Tras reunirse en Santiago con representantes de los principales gremios exportadores del país, Pérez Mackenna sostuvo que Chile responderá formalmente dentro del plazo establecido por las autoridades estadounidenses. El funcionario expresó confianza en que la presentación de antecedentes permita abrir un espacio de diálogo favorable para los intereses nacionales.
“Vamos a presentar los descargos correspondientes. Nosotros tenemos una larga tradición y tenemos algunas normas justamente que se hacen cargo de los problemas que ellos han identificado”, afirmó el canciller durante una conferencia de prensa.
El proceso abierto por la USTR contempla la recepción de comentarios y observaciones hasta el próximo 6 de julio. Posteriormente, el organismo llevará adelante audiencias públicas antes de adoptar una resolución definitiva sobre la implementación de los nuevos aranceles.
Actualmente, los productos chilenos ya enfrentan un arancel transitorio del 10%, establecido por la administración del presidente Donald Trump luego de modificaciones introducidas en la política comercial estadounidense. De concretarse la recomendación presentada por la oficina comercial, la carga arancelaria aumentaría hasta el 12,5%, encareciendo el ingreso de bienes chilenos al mercado norteamericano.
La reunión encabezada por la Cancillería contó con la participación de representantes de organizaciones empresariales vinculadas a la agricultura, la industria alimentaria, la producción de salmón, la carne y la vitivinicultura.

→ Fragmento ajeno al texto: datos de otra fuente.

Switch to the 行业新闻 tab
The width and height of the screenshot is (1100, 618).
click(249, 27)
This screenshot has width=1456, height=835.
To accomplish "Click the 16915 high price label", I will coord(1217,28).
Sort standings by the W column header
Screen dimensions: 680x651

El objetivo fue coordinar una estrategia conjunta entre el sector público y privado para enfrentar el escenario planteado por Washington.
Según explicó Pérez Mackenna, la capacidad exportadora constituye uno de los pilares del crecimiento económico chileno y requiere una acción coordinada para sostener la competitividad internacional. El ministro destacó que la respuesta frente a esta situación será articulada entre el Gobierno y las empresas afectadas.

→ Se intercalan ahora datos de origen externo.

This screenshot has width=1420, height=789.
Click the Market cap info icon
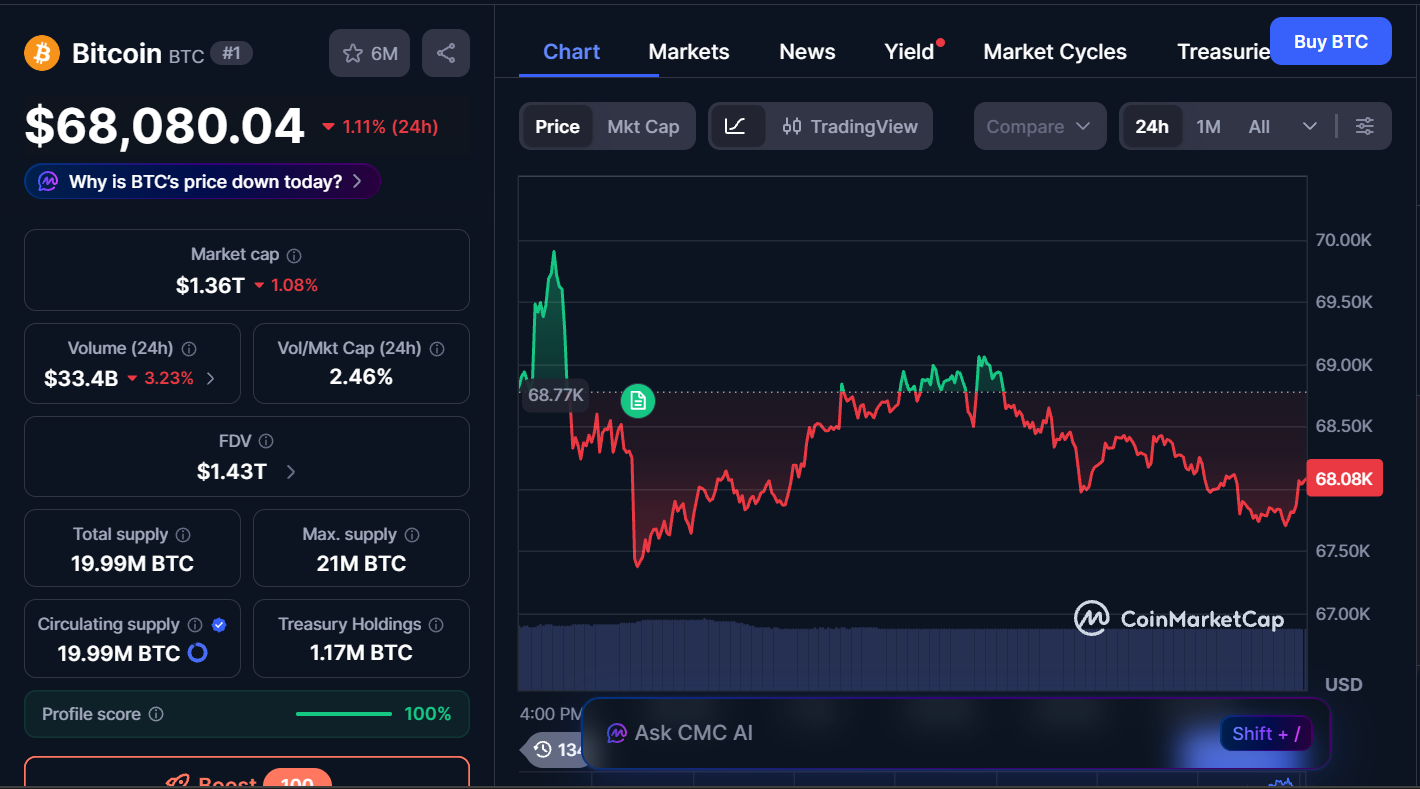coord(294,256)
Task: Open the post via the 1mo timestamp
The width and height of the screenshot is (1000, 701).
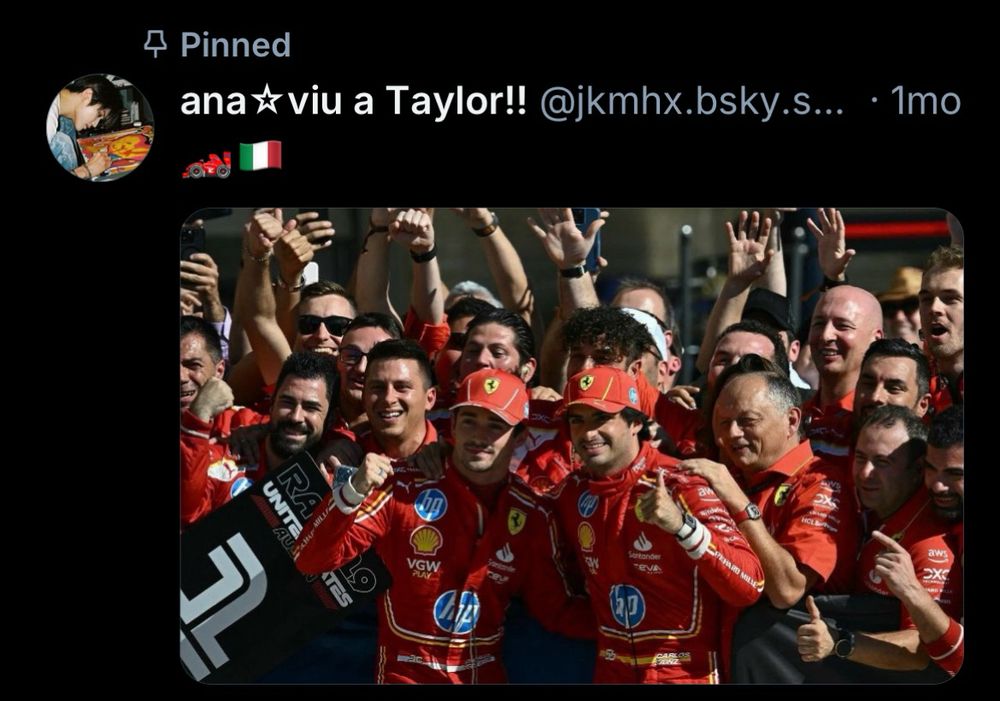Action: [x=925, y=101]
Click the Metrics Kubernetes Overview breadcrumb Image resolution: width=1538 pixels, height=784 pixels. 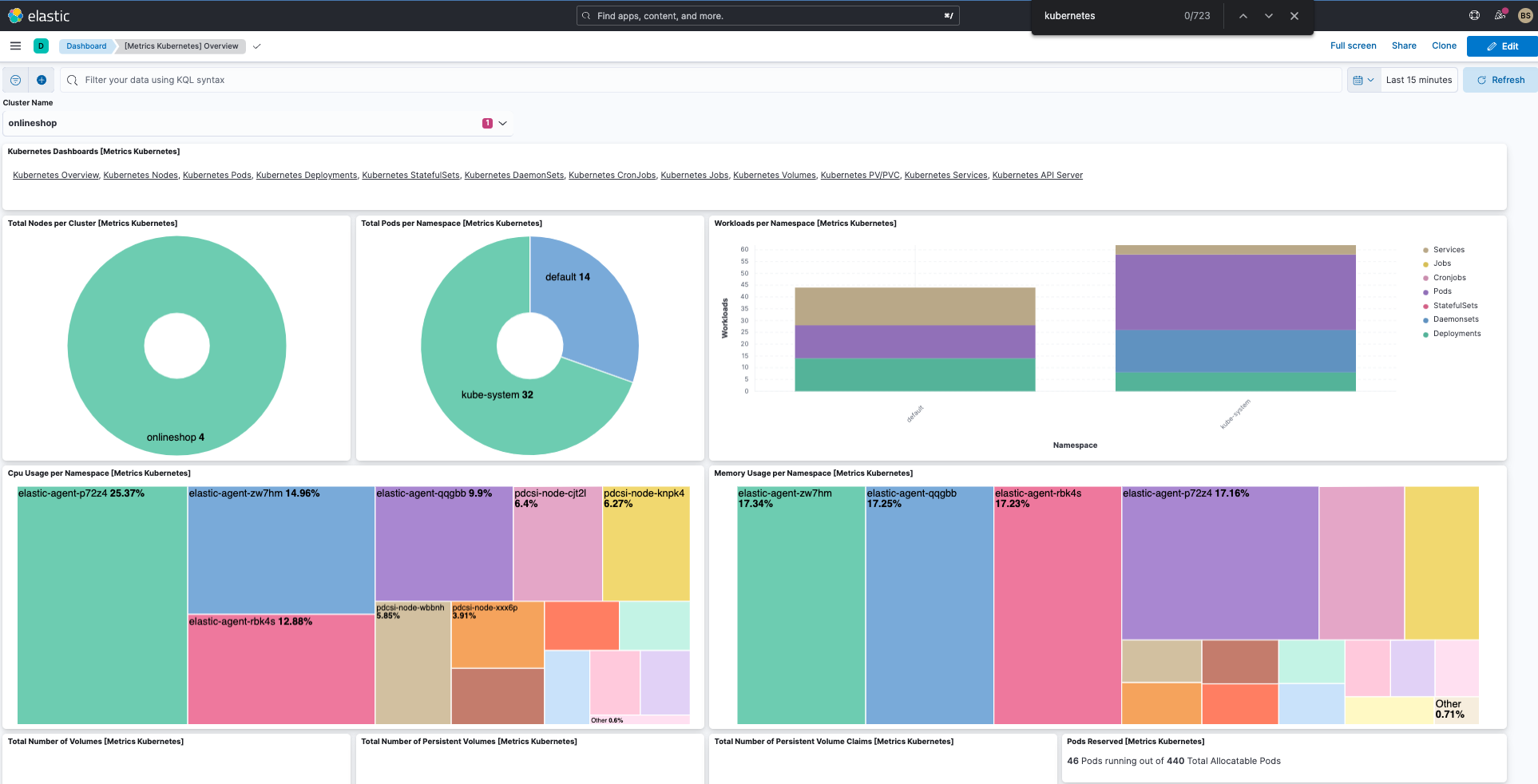[x=180, y=46]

Por su parte, el presidente de Frutas de Chile, Iván Marambio, señaló que el desafío no se limita únicamente a evitar un nuevo incremento de aranceles. También planteó la necesidad de ampliar y diversificar la oferta exportadora para reducir la dependencia de determinados mercados y productos.
En la misma línea, el titular de la Sociedad Nacional de Agricultura, Antonio Walker, advirtió sobre los efectos que podrían generar mayores barreras comerciales en un contexto internacional ya afectado por el aumento de costos logísticos y productivos. El dirigente sostuvo que los incrementos en los precios del transporte y de insumos esenciales ya vienen ejerciendo presión sobre la rentabilidad del sector exportador.
La situación adquiere una relevancia especial para Chile debido a su posición en el comercio internacional. El país mantiene Tratados de Libre Comercio (TLC) tanto con Estados Unidos como con China, sus dos principales socios económicos. Mientras el gigante asiático se consolidó como el principal destino de las exportaciones chilenas, Estados Unidos continúa siendo uno de los mayores inversionistas extranjeros en la economía del país.
En ese contexto, la administración del presidente José Antonio Kast enfrenta el desafío de preservar sus vínculos con ambas potencias en medio de un escenario global marcado por crecientes tensiones comerciales y geopolíticas. La evolución de las negociaciones con Washington será observada con atención por el sector privado y por los mercados durante las próximas semanas. Información basada en datos difundidos por EFE.